This is a new column I will be writing weekly for CondoVultures.com, a news and information website by Peter Zalewski.  His company is the premier market research company for the South Florida condo market and represents bulk buyers, as well as having a real estate brokerage of the same name, whose agents represent buyers looking for the lowest priced condos.

Broken Condominiums-CondoVultures.com

Excerpt: 

My recommendation for value investors who want maximum profits for minimum input is to engage in the practice of Condominium Termination. 

In several high rise towers, residents have reported the interruption of cable and internet services, rampant squatting, thefts and other misadventures related to non-payment of association dues in the property and lack of proper security.  

Residents of the Mirrasou condominium in Northwest Miami-Dade lost access to the most basic of utilities, drinking water, as reported by the Miami Herald on April 16th, 2009.  According to the report, the association has a delinquent bill of over $124,000. In the end, it took the direct intervention of a city commissioner to get the water flowing to this 304-unit condominium development. 

When the water is shut off in a multifamily building, residents have to watch out for hazards such as infection from unsanitary relief, dry traps in sinks and toilets that create stenches, and the possibility of sudden condemnation of premises leading to emergency evacuations of owners and tenants alike.  

During the peak of the great housing boom, dozens if not hundreds of developers hurled themselves into apartment house to condominium conversion projects. These groups operated like miniature private equity hedge funds, buying what were then mispriced commercial real estate assets and converting them for residential use and sale to individual owners. 

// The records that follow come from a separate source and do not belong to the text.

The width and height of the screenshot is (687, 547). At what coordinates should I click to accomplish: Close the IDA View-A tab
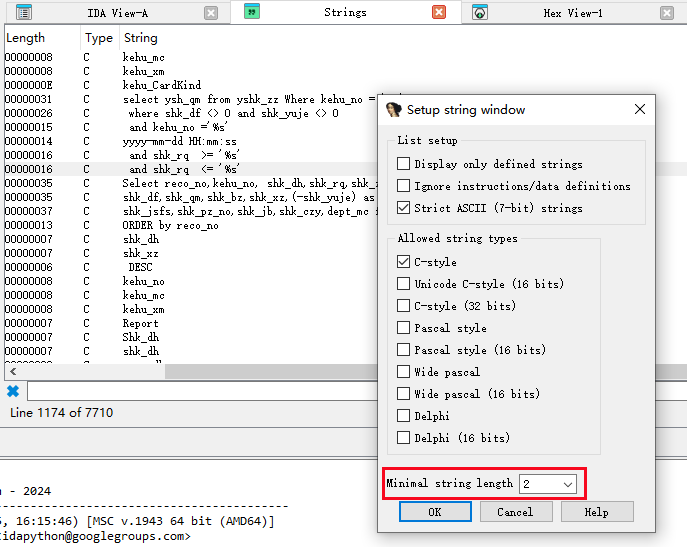coord(211,13)
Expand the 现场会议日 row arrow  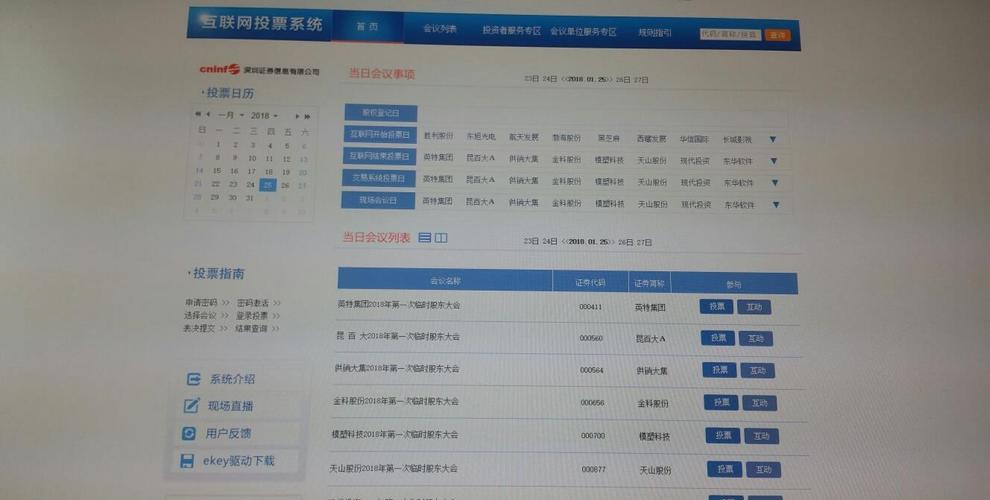pos(776,205)
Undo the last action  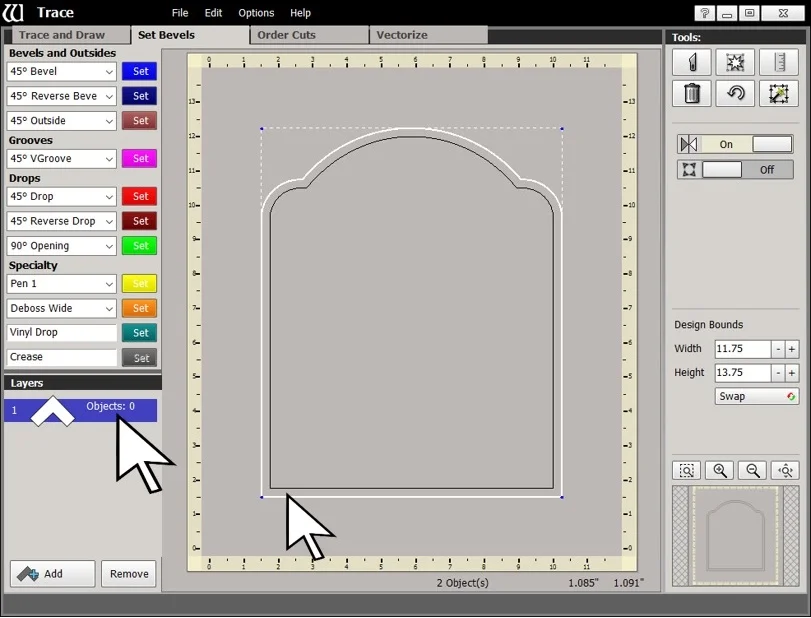point(736,94)
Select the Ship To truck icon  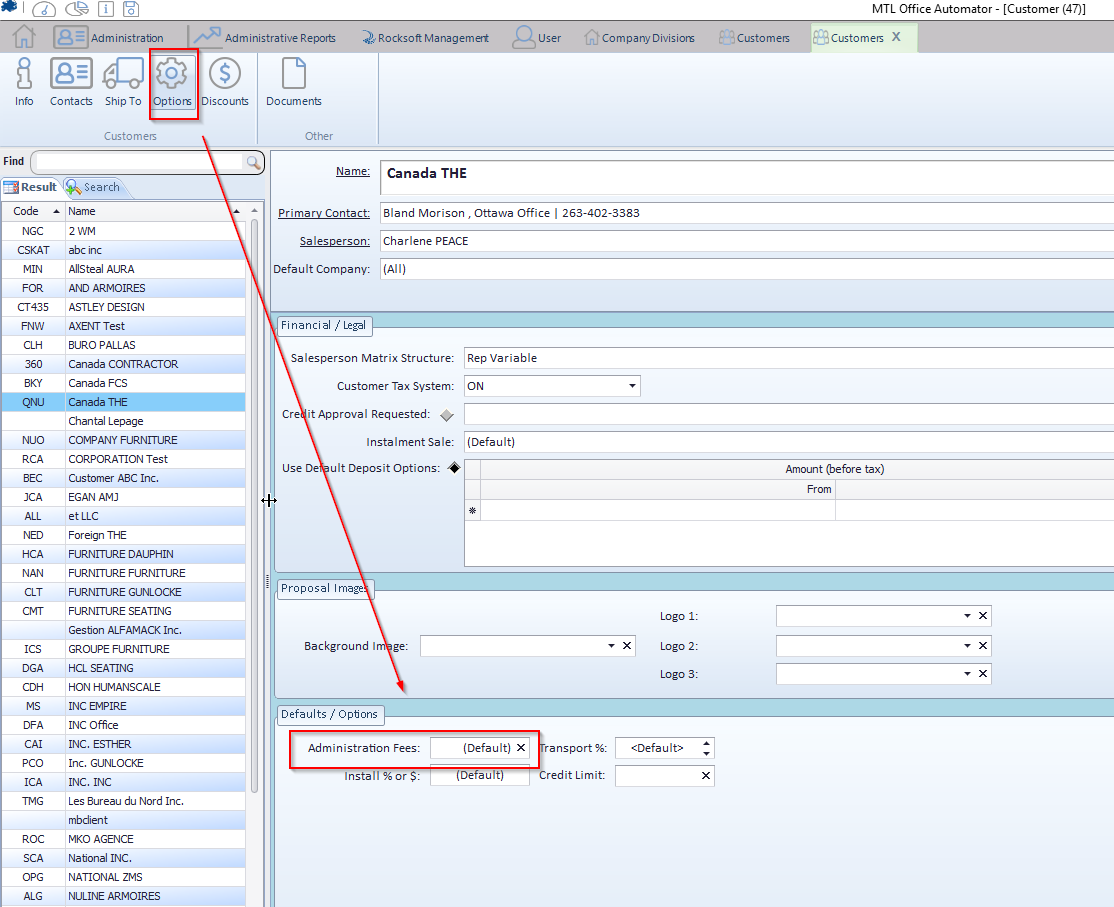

The dollars and sense of these projects seemed obvious at the time, with condominium prices crossing $300 per square foot for even the lowliest of dwelling houses. And appetites seemed never ending.

Buyers lined up for the opportunity to buy a corner unit because it had much better value than an interior unit. These speculators, for the most part, have been removed from the scene, banks are taking huge losses – often times as a direct result of ignoring their own rules for occupancy and use in lending – and buildings that sold substantial amounts of units have become “fractured”.